What is being asked: Take the records from the line containing "Identify the location of y-tick-label: 1.0." through the line containing "pyautogui.click(x=680, y=556)", inclusive, rename "GUI agent" to "screen agent", and output only those lines with everything else unchanged.

Input data:

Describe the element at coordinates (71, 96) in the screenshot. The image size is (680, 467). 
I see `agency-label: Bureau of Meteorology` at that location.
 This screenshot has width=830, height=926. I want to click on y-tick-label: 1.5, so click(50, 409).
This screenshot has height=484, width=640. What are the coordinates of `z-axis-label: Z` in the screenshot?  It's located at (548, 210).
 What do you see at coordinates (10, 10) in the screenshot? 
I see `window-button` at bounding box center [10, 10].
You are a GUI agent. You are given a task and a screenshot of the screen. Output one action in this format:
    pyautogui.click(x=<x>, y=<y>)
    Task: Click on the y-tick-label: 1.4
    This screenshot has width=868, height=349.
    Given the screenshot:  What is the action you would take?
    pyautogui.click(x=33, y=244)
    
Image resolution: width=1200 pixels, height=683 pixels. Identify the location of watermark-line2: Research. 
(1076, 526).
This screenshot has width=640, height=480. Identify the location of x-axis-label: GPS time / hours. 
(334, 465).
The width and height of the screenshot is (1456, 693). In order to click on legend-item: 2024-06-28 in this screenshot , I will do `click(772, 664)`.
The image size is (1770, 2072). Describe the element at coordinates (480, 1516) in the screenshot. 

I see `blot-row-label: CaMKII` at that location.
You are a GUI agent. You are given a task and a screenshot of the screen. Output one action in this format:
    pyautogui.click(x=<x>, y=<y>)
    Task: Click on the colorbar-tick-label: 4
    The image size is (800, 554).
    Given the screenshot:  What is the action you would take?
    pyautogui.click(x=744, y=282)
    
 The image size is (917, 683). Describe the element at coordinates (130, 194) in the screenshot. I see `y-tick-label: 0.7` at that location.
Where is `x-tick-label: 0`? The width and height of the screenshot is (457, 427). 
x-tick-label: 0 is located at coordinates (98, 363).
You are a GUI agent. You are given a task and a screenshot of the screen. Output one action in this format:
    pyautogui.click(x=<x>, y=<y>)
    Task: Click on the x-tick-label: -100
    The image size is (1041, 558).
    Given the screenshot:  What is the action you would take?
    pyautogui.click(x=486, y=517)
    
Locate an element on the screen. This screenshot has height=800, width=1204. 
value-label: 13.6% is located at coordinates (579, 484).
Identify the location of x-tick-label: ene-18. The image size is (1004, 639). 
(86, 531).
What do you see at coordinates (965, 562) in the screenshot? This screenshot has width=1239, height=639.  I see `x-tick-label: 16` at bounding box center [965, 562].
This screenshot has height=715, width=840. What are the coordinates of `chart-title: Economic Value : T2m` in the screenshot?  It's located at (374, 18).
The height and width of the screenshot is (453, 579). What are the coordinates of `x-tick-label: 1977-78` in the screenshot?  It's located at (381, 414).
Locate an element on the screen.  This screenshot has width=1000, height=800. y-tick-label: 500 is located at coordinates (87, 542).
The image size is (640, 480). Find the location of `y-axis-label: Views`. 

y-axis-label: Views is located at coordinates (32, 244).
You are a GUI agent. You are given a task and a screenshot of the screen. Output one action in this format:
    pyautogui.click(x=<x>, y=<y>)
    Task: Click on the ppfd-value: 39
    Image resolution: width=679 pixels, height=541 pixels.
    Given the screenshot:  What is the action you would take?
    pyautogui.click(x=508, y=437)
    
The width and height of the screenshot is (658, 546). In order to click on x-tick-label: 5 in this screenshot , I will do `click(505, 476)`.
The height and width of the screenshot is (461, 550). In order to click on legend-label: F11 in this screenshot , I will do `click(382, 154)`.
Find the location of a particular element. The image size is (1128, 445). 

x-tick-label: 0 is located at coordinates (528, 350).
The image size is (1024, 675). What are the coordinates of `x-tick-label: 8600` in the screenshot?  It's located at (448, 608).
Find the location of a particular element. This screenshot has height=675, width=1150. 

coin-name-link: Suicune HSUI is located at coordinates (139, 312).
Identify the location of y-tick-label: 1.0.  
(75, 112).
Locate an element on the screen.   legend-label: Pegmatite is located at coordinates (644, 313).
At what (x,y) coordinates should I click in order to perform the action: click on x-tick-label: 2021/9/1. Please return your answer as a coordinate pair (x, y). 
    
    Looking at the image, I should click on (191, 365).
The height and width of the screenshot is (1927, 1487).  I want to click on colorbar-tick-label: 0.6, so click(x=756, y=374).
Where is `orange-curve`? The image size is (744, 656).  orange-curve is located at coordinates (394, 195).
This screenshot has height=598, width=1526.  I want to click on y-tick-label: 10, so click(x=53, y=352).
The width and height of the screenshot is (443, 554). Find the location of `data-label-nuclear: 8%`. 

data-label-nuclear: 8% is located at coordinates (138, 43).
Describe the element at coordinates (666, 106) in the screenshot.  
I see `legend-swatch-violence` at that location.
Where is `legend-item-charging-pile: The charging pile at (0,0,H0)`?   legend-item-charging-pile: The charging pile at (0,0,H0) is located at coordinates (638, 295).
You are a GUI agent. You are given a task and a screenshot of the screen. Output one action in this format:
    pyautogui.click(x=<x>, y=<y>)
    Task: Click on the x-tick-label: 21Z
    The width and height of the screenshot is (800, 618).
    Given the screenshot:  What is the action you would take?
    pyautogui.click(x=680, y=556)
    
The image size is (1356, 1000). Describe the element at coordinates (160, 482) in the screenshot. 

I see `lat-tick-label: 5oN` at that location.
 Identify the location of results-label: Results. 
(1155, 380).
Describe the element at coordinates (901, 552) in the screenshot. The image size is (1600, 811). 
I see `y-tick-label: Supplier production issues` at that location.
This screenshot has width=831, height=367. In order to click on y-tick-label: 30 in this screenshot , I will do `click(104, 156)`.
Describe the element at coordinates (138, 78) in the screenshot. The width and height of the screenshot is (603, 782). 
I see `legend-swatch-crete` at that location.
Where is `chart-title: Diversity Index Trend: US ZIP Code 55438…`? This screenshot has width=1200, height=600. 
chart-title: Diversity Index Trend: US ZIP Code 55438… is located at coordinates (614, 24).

Answer to the exercise:
Identify the location of y-tick-label: 1.0.  
(75, 112).
Locate an element on the screen.   legend-label: Pegmatite is located at coordinates (644, 313).
At what (x,y) coordinates should I click in order to perform the action: click on x-tick-label: 2021/9/1. Please return your answer as a coordinate pair (x, y). 
    
    Looking at the image, I should click on (191, 365).
The height and width of the screenshot is (1927, 1487).  I want to click on colorbar-tick-label: 0.6, so click(x=756, y=374).
Where is `orange-curve`? The image size is (744, 656).  orange-curve is located at coordinates (394, 195).
This screenshot has height=598, width=1526.  I want to click on y-tick-label: 10, so click(x=53, y=352).
The width and height of the screenshot is (443, 554). Find the location of `data-label-nuclear: 8%`. 

data-label-nuclear: 8% is located at coordinates (138, 43).
Describe the element at coordinates (666, 106) in the screenshot.  
I see `legend-swatch-violence` at that location.
Where is `legend-item-charging-pile: The charging pile at (0,0,H0)`?   legend-item-charging-pile: The charging pile at (0,0,H0) is located at coordinates (638, 295).
You are a screen agent. You are given a task and a screenshot of the screen. Output one action in this format:
    pyautogui.click(x=<x>, y=<y>)
    Task: Click on the x-tick-label: 21Z
    The width and height of the screenshot is (800, 618).
    Given the screenshot:  What is the action you would take?
    pyautogui.click(x=680, y=556)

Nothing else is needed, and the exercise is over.